▸ **Try it**:
Extract each line holding the word "object" from the entries.

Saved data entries
+===+
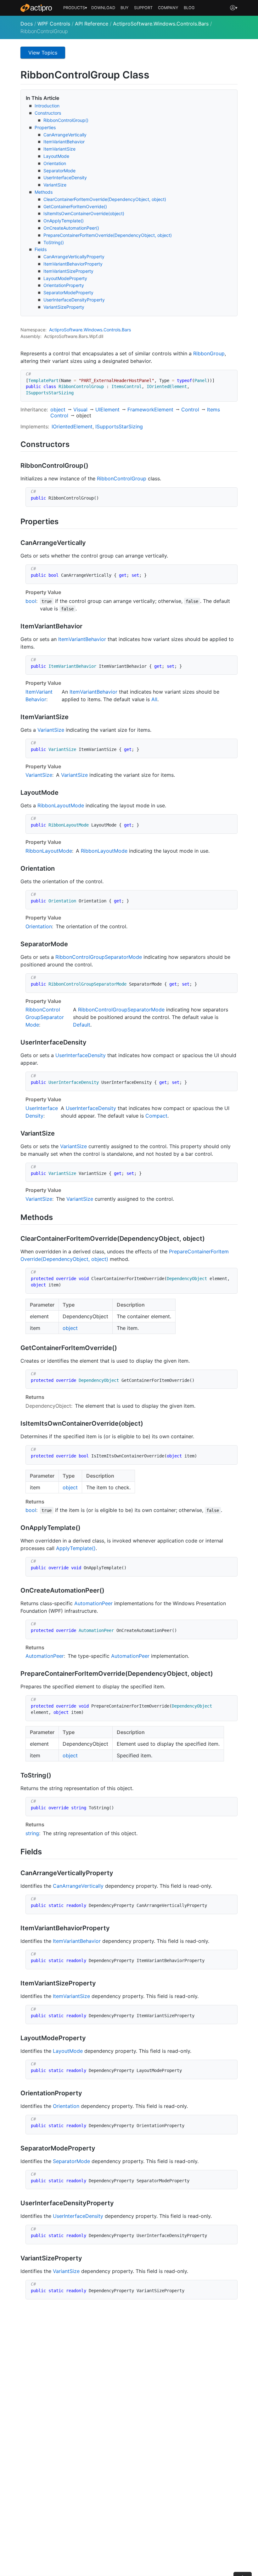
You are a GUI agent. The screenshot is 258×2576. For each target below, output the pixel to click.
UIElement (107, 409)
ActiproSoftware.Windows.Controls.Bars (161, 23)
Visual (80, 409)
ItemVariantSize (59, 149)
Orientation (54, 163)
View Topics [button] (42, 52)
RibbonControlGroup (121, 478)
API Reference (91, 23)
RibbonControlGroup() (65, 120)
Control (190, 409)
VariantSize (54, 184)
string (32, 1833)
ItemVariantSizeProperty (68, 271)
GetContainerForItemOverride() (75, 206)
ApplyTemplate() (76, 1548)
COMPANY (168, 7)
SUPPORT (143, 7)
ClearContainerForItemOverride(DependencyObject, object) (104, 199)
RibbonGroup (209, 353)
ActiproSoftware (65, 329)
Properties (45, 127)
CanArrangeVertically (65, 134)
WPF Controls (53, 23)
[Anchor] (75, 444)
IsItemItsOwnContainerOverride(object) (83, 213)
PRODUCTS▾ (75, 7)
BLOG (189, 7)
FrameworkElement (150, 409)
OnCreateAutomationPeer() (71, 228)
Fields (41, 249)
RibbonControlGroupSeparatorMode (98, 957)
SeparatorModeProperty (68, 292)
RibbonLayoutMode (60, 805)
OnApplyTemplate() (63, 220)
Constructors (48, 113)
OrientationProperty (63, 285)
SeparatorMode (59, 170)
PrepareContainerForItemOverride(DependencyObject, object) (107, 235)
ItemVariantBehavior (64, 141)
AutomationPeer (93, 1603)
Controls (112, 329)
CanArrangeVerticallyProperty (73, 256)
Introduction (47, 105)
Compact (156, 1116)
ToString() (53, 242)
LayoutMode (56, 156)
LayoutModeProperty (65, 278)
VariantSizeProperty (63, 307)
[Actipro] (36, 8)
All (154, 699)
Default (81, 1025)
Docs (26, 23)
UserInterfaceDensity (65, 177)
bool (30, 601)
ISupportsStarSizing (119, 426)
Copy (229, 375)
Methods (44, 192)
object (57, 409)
+===+
▸ **Answer section**:
ClearContainerForItemOverride(DependencyObject, object) (104, 199)
IsItemItsOwnContainerOverride(object) (83, 213)
PrepareContainerForItemOverride(DependencyObject, object) (107, 235)
object (57, 409)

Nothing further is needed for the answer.